QGN在常用的GMNER基准测试中取得了最佳性能,显著优于现有方法。具体而言,在 RefCOCOg 数据集上,QGN 的 grounding 准确率比现有最佳模型提高了 2-3 个百分点。实验结果表明,QGN 能够有效地解决检测器与实体不匹配的问题,从而提高了 GMNER 的整体性能。

🎯 应用场景

该研究成果可应用于智能图像搜索、视觉问答、多模态信息抽取等领域。例如,在智能图像搜索中,用户可以通过文本描述快速定位到图像中的特定对象。在视觉问答中,模型可以根据图像内容和用户提问,准确回答与图像中命名实体相关的问题。该技术还有助于提升人机交互的自然性和效率。

📄 摘要(原文)

Grounded Multimodal Named Entity Recognition (GMNER) identifies named entities, including their spans and types, in natural language text and grounds them to the corresponding regions in associated images. Most existing approaches split this task into two steps: they first detect objects using a pre-trained general-purpose detector and then match named entities to the detected objects. However, these methods face a major limitation. Because pre-trained general-purpose object detectors operate independently of textual entities, they tend to detect common objects and frequently overlook specific fine-grained regions required by named entities.
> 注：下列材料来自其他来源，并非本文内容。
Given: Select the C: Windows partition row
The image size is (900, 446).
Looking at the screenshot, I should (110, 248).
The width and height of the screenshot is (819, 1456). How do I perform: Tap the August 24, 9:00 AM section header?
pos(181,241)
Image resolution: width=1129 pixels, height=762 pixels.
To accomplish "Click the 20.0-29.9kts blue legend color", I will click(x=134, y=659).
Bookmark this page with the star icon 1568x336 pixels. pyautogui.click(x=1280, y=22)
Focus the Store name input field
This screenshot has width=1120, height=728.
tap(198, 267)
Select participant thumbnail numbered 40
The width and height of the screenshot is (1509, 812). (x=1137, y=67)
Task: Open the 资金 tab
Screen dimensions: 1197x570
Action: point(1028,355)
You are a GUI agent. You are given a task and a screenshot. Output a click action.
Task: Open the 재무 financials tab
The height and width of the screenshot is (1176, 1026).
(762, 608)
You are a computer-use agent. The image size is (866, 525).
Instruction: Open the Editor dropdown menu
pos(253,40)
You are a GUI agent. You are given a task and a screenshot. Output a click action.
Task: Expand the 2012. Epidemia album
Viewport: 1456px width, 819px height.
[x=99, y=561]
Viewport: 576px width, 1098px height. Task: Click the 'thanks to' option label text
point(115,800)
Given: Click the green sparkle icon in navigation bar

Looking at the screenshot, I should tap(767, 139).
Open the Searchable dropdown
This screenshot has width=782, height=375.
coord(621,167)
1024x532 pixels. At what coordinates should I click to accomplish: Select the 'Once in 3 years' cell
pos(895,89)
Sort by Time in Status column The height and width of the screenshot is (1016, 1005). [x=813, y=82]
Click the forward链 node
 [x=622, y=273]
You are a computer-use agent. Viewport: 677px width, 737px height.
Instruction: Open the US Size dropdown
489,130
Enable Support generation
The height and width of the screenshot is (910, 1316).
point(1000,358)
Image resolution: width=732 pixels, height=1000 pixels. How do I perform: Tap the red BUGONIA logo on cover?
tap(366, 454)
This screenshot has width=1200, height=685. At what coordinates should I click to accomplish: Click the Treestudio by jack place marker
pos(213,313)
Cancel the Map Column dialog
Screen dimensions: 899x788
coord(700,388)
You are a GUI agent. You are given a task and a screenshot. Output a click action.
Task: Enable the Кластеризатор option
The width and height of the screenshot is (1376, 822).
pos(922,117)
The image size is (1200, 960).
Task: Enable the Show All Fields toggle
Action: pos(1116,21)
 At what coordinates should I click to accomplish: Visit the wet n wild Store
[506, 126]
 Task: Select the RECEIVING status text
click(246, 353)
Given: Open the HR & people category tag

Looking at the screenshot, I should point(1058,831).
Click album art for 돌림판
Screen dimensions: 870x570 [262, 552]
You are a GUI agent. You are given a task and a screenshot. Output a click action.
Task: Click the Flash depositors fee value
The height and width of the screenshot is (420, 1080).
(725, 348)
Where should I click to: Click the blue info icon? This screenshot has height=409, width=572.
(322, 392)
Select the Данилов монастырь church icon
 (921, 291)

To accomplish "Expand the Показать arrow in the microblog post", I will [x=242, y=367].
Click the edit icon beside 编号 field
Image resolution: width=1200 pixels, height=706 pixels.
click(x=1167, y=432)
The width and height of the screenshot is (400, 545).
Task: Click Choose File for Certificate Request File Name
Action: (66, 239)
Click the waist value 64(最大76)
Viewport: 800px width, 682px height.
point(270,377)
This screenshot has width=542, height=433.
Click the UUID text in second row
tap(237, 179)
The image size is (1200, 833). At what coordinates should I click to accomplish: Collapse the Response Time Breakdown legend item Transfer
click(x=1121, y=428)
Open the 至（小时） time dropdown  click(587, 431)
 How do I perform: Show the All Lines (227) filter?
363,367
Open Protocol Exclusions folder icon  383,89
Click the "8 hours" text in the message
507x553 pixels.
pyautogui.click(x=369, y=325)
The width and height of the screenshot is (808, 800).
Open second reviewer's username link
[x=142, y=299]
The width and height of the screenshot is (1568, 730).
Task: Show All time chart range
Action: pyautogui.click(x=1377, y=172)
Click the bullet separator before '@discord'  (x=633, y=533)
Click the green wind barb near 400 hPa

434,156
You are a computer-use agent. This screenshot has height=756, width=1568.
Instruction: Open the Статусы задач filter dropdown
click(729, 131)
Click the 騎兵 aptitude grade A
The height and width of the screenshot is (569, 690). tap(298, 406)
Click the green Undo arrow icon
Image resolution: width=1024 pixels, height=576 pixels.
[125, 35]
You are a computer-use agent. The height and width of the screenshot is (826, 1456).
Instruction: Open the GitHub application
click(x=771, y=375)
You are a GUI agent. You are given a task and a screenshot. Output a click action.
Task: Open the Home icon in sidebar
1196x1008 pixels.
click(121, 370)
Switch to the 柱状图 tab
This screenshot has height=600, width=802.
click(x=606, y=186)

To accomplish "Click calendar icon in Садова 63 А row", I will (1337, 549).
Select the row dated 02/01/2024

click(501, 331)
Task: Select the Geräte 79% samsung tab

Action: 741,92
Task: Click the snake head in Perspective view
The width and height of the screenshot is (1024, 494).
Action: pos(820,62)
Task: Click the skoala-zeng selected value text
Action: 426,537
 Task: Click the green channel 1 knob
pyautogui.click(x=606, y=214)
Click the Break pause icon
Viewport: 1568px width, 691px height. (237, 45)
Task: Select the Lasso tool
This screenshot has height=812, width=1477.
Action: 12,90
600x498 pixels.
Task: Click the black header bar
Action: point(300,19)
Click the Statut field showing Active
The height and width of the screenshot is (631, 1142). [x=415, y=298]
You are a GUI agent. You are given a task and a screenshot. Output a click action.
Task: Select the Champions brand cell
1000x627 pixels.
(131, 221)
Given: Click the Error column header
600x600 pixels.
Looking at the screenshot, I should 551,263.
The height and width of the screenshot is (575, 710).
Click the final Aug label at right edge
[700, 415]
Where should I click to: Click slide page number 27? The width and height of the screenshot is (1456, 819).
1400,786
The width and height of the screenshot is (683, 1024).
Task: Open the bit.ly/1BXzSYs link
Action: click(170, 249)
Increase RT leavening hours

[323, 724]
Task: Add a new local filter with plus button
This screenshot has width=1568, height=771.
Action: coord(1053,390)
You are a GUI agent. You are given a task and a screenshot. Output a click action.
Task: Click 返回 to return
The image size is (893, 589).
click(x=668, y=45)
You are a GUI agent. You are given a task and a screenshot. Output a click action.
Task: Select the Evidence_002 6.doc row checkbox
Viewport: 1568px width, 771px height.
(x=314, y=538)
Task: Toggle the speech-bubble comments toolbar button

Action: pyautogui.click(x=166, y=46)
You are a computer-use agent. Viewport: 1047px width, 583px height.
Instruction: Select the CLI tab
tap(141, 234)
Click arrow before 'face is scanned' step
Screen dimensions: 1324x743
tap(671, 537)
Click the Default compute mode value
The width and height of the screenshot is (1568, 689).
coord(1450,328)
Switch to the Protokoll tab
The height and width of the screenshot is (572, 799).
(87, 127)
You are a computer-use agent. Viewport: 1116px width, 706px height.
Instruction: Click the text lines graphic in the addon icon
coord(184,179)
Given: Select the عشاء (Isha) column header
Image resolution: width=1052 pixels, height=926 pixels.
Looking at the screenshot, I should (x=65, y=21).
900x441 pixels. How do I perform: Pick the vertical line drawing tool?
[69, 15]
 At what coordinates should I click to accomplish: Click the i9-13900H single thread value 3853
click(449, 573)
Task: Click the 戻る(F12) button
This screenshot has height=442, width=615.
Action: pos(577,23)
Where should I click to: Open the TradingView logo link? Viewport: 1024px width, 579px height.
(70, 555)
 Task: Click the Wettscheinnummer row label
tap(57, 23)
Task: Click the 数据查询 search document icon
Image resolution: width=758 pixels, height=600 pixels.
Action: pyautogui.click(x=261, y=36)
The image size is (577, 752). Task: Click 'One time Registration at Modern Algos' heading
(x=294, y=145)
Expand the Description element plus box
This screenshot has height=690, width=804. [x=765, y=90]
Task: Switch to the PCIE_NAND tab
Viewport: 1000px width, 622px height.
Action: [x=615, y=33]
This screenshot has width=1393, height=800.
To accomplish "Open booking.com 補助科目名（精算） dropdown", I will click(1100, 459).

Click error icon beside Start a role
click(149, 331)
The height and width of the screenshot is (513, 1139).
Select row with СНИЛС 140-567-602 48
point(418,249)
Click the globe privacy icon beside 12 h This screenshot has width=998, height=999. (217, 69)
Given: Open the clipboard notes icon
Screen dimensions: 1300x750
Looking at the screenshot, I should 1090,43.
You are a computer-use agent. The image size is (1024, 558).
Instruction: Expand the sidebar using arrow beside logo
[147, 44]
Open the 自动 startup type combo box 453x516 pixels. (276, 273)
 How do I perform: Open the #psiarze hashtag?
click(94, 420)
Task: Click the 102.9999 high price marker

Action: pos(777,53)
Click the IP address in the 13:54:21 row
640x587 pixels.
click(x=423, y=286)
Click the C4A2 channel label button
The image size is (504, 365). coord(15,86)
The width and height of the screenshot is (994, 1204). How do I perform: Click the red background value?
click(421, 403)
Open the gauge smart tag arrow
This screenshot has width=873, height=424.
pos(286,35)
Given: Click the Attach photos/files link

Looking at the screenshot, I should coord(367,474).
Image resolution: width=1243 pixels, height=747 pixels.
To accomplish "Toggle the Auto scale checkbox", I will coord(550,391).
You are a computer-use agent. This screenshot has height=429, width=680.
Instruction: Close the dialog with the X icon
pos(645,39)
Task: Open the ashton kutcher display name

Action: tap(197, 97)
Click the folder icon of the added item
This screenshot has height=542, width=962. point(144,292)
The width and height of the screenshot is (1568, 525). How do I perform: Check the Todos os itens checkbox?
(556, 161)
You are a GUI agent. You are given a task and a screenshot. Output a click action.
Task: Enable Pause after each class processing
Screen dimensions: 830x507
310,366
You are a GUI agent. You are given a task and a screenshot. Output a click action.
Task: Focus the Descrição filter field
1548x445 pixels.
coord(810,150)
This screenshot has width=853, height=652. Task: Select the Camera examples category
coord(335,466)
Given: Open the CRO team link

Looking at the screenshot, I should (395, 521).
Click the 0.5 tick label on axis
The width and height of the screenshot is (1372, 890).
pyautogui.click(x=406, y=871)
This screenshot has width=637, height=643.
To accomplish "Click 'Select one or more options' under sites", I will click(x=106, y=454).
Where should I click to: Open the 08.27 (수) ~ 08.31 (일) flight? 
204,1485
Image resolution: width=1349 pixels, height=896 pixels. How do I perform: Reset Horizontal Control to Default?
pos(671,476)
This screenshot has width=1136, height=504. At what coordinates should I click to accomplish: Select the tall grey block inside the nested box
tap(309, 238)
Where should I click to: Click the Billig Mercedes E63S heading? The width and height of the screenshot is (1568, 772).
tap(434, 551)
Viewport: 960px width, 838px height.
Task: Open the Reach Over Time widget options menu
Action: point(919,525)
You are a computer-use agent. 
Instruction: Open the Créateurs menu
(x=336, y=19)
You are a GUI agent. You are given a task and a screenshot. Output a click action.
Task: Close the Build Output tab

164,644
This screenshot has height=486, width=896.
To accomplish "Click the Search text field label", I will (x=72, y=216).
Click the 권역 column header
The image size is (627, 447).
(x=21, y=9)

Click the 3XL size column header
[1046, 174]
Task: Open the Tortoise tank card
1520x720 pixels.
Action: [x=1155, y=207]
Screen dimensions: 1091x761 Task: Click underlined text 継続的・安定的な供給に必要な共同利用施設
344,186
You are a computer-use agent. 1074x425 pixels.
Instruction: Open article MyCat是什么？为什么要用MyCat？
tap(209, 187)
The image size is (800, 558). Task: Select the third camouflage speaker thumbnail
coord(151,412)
This misalignment between object detectors and entities introduces imprecision and can impair overall system performance. In this paper, we propose a proposal-free Query-Guided Network (QGN) that unifies multimodal reasoning and decoding through text guidance and cross- modal interaction. QGN enables accurate grounding and robust performance in open-domain scenarios. Extensive experiments demonstrate that QGN achieves top performance among compared GMNER models on widely used benchmarks.